1. A wordline (WL) driver method for reducing required latches in a WL decode path for deep pipleined memory and for use in a WL decode scheme, comprising: generating a plurality of timing signals; receiving in a WL driver a WL enable data signal; and generating a plurality of WL signals from the plurality of timing signals and from the WL enable data signal.

2. The method of claim 1, wherein the method further comprises further comprises generating at least one local clock buffer signal based on at least one WL signal and at least one timing signal.

3. The method of claim 1, wherein the method further comprises alternatively enabling a plurality of local clock buffers that propagate the plurality of timing signals.

4. The method of claim 3, wherein the step of enabling further comprises enabling a fraction of a total number of WLs.

5. The method of claim 1, wherein the step of generating the plurality of WL signals further comprises logically combining a local clock buffer signal with a latch signal based on the WL enable signal.

6. The method of claim 5, wherein the step of logically combining further comprises ANDing the local clock buffer signal with the latch signal.

7. An apparatus for reducing required latches in a WL decode path for deep pipleined memory in a WL decode scheme, comprising comprising: a plurality of local clock buffers (LCBs), wherein each LCB of the plurality of the plurality of LCBs is at least configured to propagate clocking signals if enabled; and a plurality of logic gates within a WL driver, wherein each logic gate of the plurality of logic gates are at least configured to propagate a WL signal from a latch when a signal from at least one LCB is received.

8. The apparatus of claim 7, wherein each LCB of the plurality of LCBs is configured to alternatively receive an enable signal.

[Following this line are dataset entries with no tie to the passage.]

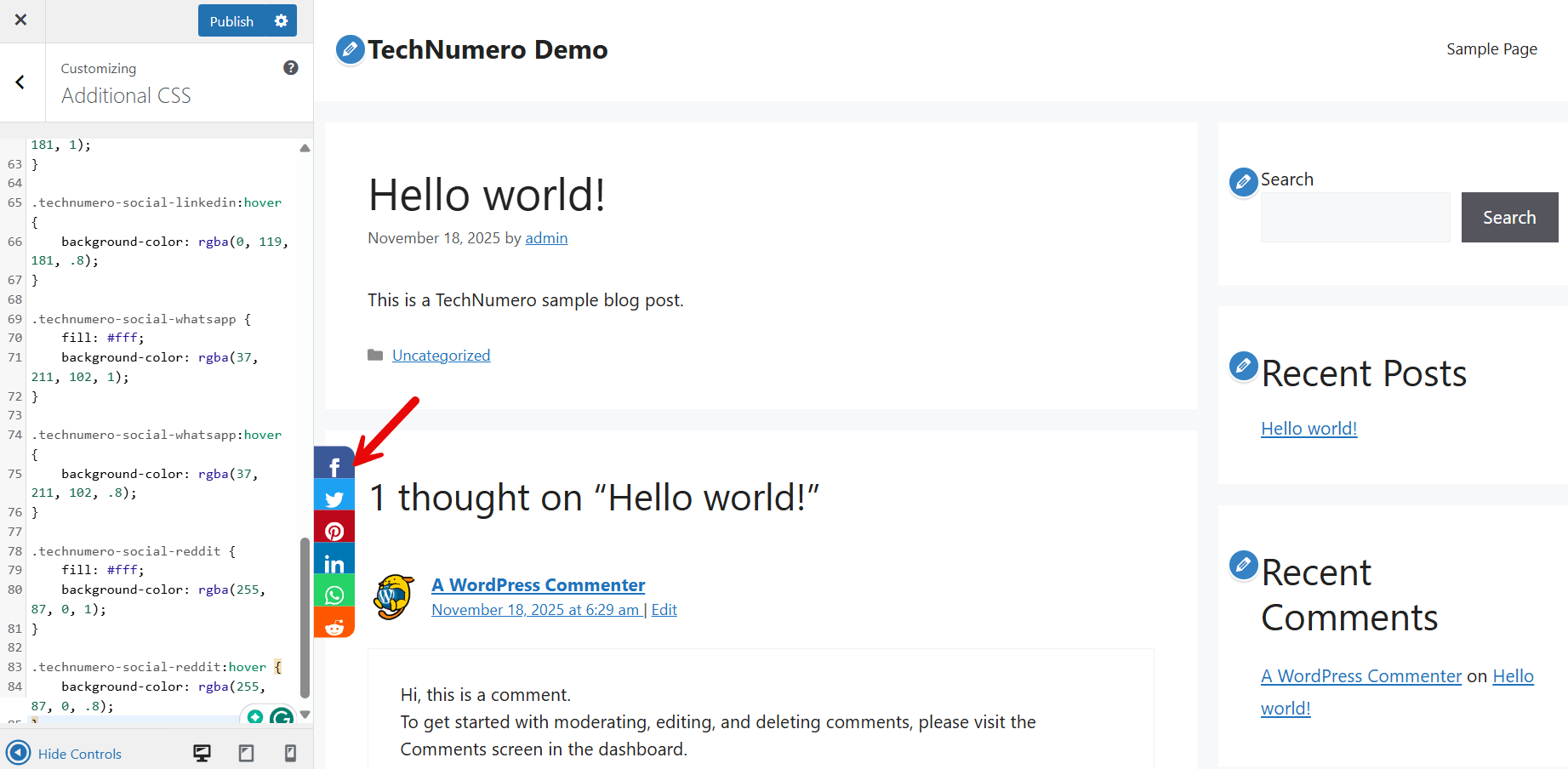Open the Sample Page menu item
This screenshot has height=769, width=1568.
click(x=1491, y=48)
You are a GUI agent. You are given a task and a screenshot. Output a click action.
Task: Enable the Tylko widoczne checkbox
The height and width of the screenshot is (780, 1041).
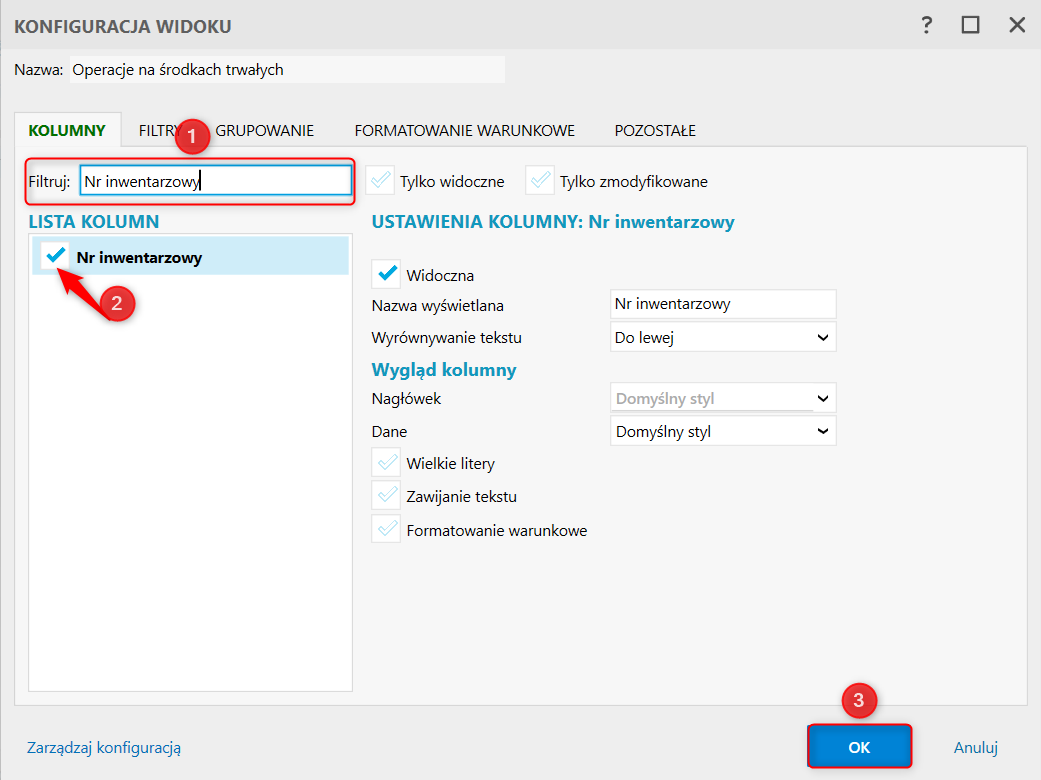click(380, 181)
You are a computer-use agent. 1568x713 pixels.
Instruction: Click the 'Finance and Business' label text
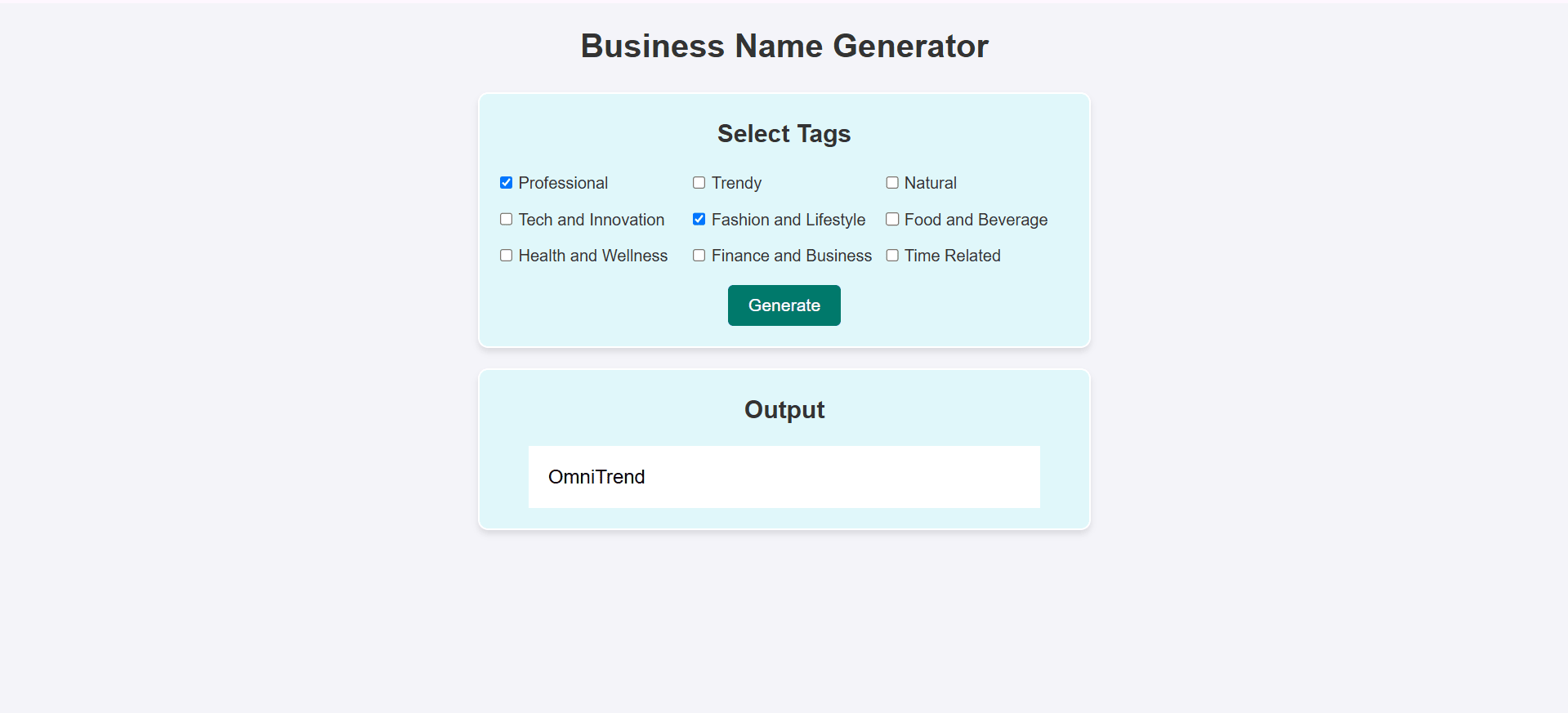(792, 256)
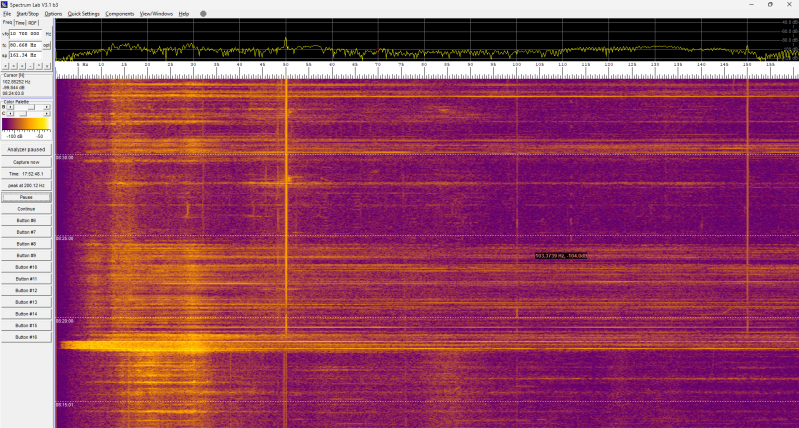Click the last frequency scroll arrow button
This screenshot has width=799, height=428.
pyautogui.click(x=47, y=67)
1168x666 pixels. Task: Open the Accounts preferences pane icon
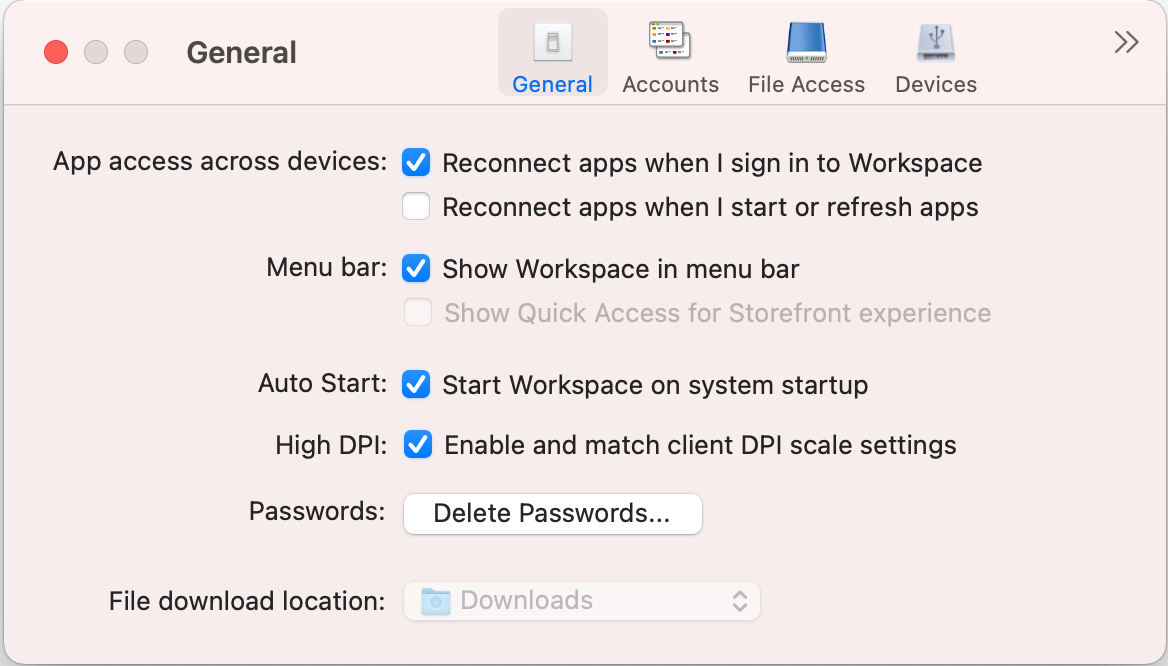click(x=669, y=40)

9. The apparatus of claim 7, wherein the latch is at least configured to receive an WL enable signal.

10. The apparatus of claim 7, wherein the plurality of logic gates further comprise a plurality of AND gates.

11. The apparatus of claim 7, wherein the only one LCB of the plurality of LCBs are enabled at one time.

12. The apparatus of claim 7, wherein more than one LCB of the plurality of LCBs are enabled at one time.

13. A computer program product for reducing required latches in a WL decode path for deep pipleined memory and for use in a WL decode scheme, the computer program product having a medium with a computer program embodied thereon, the computer program comprising: computer code for generating a plurality of timing signals; computer code for receiving in a WL driver a WL enable data signal; and computer code for generating a plurality of WL signals from the plurality of timing signals and from the WL enable data signal.

14. The computer program product of claim 13, wherein the computer program product further comprises further comprises computer code for generating at least one local clock buffer signal based on at least one WL signal and at least one timing signal.

15. The computer program product of claim 13, wherein the computer program product further comprises computer code for alternatively enabling a plurality of local clock buffers that propagate the plurality of timing signals.

16. The computer program product of claim 15, wherein the computer code for enabling further comprises computer code for enabling a fraction of a total number of WLs.

17. The computer program product of claim 13, wherein the computer code for generating the plurality of WL signals further comprises computer code for logically combining a local clock buffer signal with a latch signal based on the WL enable signal.

18. The computer program product of claim 17, wherein the computer code for logically combining further comprises computer code for ANDing the local clock buffer signal with the latch signal.